On September 21, 2012, petitioner filed a “Motion for Recusal, Reversal of Temporary Order and Sanctions” in which petitioner claimed Judge Kelly “sat back and allowed [petitioner’s mother] to die without seeing [the parties’ son].” Petitioner demanded that Judge Kelly should be required to enter an “order to revive [his mother] and pay for [the parties’ son’s] trip to California to see [petitioner’s mother] at [Judge] Kelly’s personal expense.”

Following extensive litigation, Judge Kelly entered the parties’ January 22, 2013, final divorce order in which he concluded that petitioner’s documented personality disorder necessitated that respondent have sole and exclusive decision-making authority for the parties’ son. However, Judge Kelly awarded petitioner parenting time with the parties’ son every other Saturday and Sunday from 9:00 a.m. until 8:00 p.m. Judge Kelly precluded petitioner from having overnight visitation with the parties’ son, and prohibited petitioner from taking the child out of state. The family court found that allowing the child to spend any more time with petitioner would subject the son to danger due to petitioner’s propensity to initiate conflict with other people. The family court also found that petitioner has “serious mental health issues that include a personality disorder (not otherwise specified) with narcissistic and paranoid and chronic impairment due to personality disorder.” That said, the family court ruled that petitioner

may return to Court when the [parties’] child reaches the age of ten and is better able to protect himself from [petitioner’s] tirades (e.g., by using a phone to call his mother) and/or [petitioner] has completed a regimen of psychotherapy . . . designed to augment his ability to control himself and avoid the conflicts which he currently creates and revels in.

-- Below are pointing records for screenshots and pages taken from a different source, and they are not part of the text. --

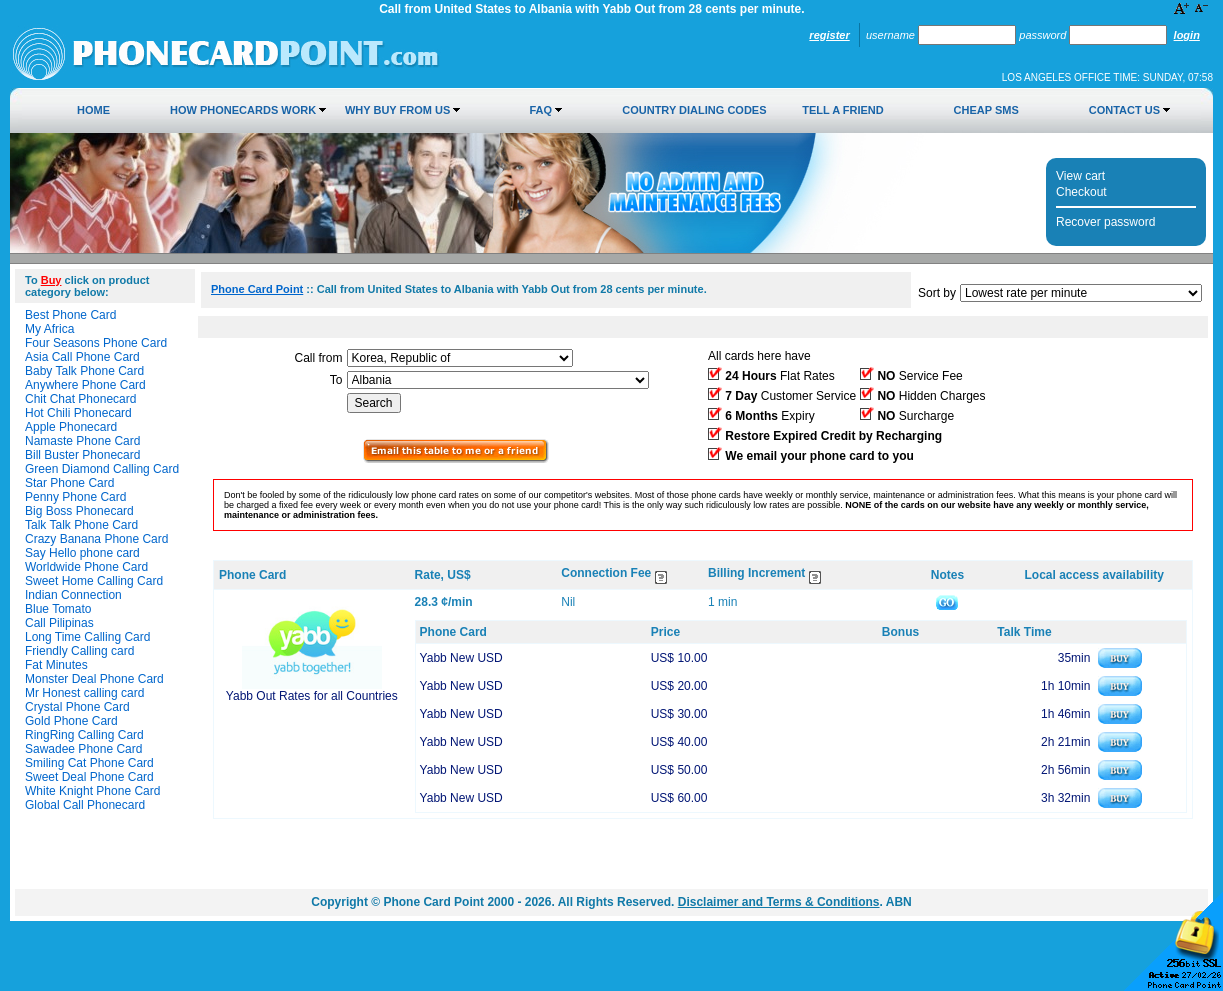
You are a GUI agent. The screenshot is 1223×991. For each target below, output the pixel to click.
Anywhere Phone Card (85, 385)
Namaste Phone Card (82, 441)
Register (829, 35)
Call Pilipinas (59, 623)
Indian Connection (73, 595)
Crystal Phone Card (77, 707)
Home (93, 110)
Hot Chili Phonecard (78, 413)
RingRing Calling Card (84, 735)
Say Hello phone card (82, 553)
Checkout (1081, 192)
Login (1187, 35)
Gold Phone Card (71, 721)
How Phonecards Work (243, 110)
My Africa (49, 329)
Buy (51, 280)
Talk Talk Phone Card (81, 525)
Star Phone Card (69, 483)
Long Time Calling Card (87, 637)
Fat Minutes (56, 665)
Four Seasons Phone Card (96, 343)
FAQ (540, 110)
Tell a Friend (842, 110)
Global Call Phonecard (85, 805)
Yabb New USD (461, 658)
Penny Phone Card (75, 497)
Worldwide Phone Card (86, 567)
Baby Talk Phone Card (84, 371)
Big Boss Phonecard (79, 511)
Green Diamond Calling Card (102, 469)
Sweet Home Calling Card (94, 581)
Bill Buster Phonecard (82, 455)
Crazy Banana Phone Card (96, 539)
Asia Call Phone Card (82, 357)
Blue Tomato (58, 609)
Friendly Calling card (79, 651)
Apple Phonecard (71, 427)
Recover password (1105, 222)
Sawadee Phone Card (83, 749)
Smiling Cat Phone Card (89, 763)
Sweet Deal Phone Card (89, 777)
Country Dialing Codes (694, 110)
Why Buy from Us (397, 110)
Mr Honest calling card (84, 693)
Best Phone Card (70, 315)
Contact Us (1124, 110)
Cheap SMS (986, 110)
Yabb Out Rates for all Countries (312, 696)
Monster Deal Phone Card (94, 679)
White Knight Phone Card (92, 791)
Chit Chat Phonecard (80, 399)
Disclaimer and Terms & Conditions (779, 902)
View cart (1080, 176)
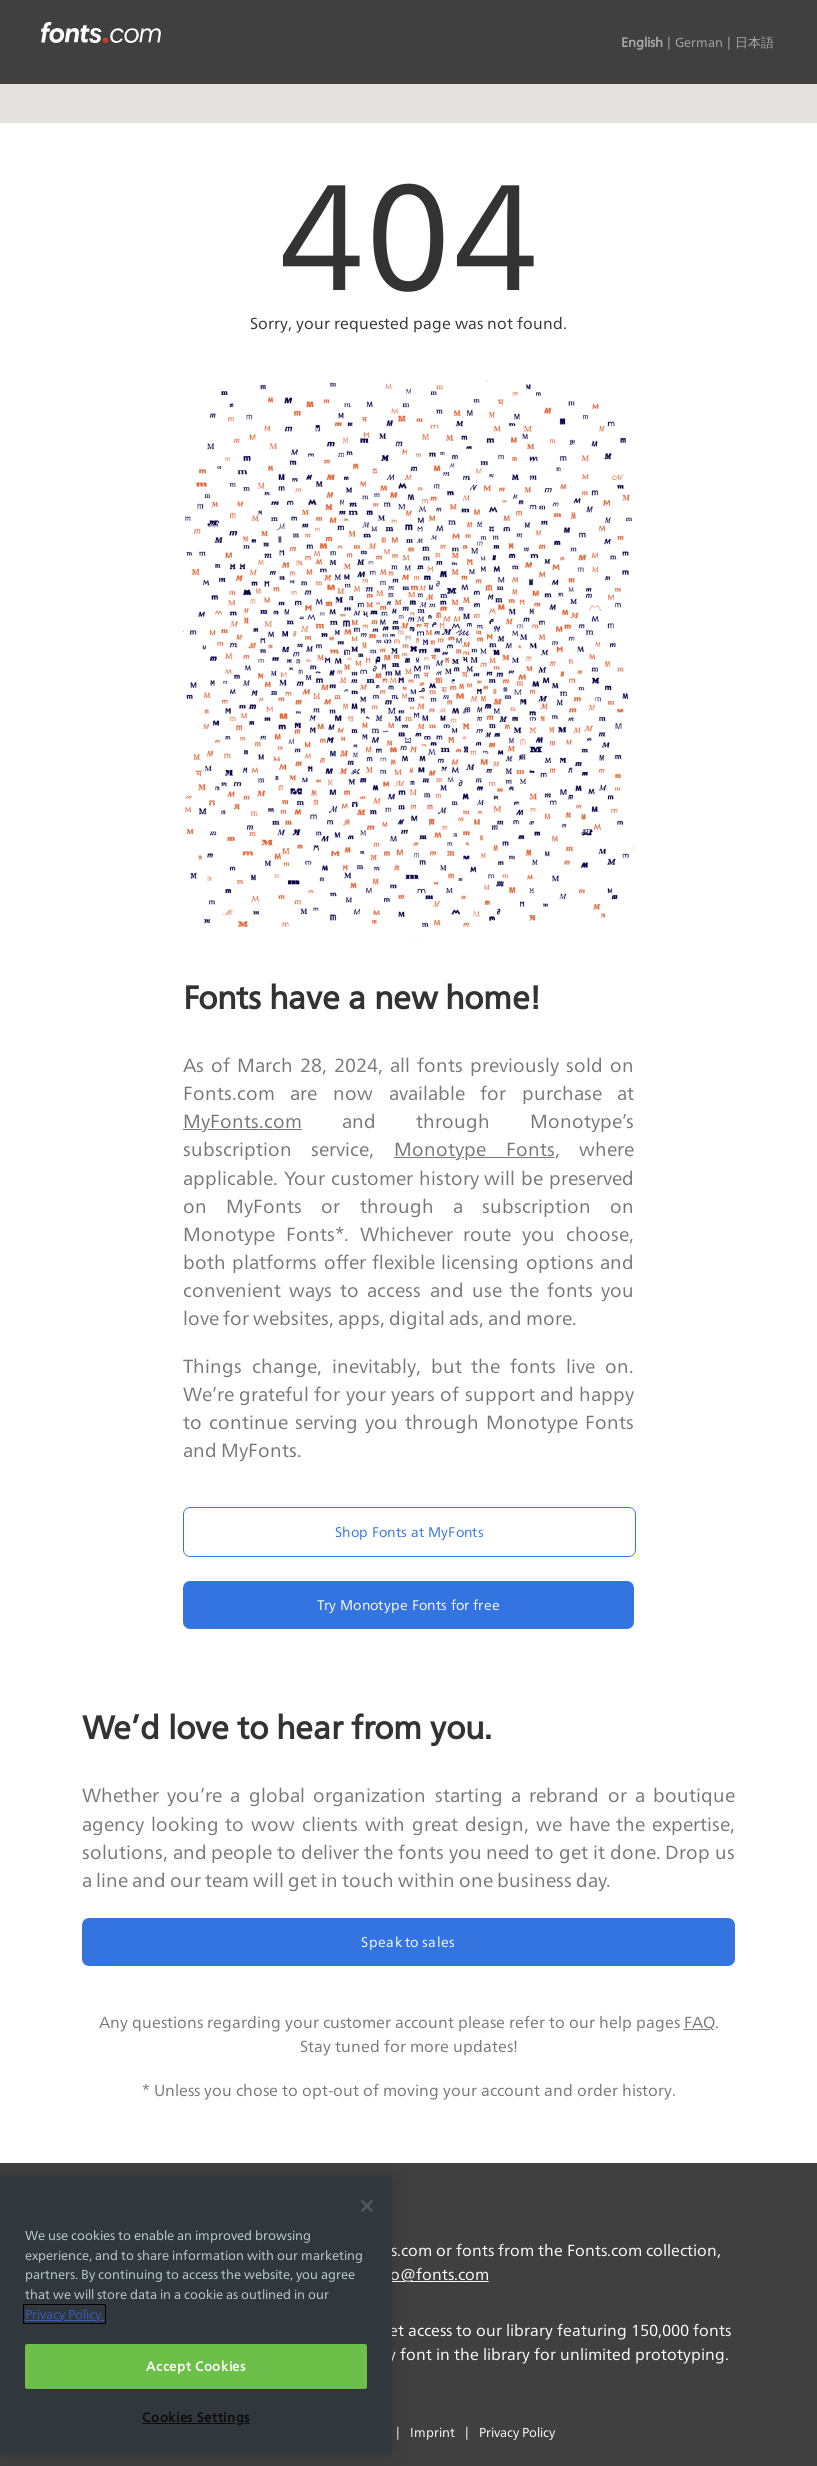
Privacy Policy (517, 2432)
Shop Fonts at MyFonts (409, 1531)
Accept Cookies (195, 2366)
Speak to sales (408, 1941)
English (642, 42)
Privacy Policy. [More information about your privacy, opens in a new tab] (64, 2314)
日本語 (754, 42)
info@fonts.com (429, 2274)
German (699, 42)
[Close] (367, 2206)
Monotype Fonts (474, 1149)
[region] (196, 2315)
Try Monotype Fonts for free (409, 1604)
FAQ (699, 2022)
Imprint (432, 2432)
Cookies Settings (196, 2417)
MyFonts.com (242, 1121)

Judge Kelly also noted the following: Petitioner repeatedly made derogatory remarks to

2 Judge Kelly, such as calling him “wacky” and “an idiot.” Petitioner accused Judge Kelly of running a “Kangaroo Court” and opined that Judge Kelly “should be imprisoned and impeached” or committed to a mental institution “until he does society [a] favor and passes.” Petitioner also demanded that respondent’s lawyer be “disbarred” and sanctioned “the sum of $10 million” for “bizarre, anti-social and malicious [conduct].” Petitioner then demanded that respondent’s lawyer pay him “$10 Billion in punitive damages” and be sent to a “mental ward” for the remainder of his life. Petitioner described his own lawyer as a “documented liar” and “a lying sack of crap.”

Petitioner appealed the January 22, 2013, divorce order to the circuit court, which, on May 7, 2013, affirmed the family court’s order in part and reversed in part. Petitioner appealed the circuit court’s order to this Court.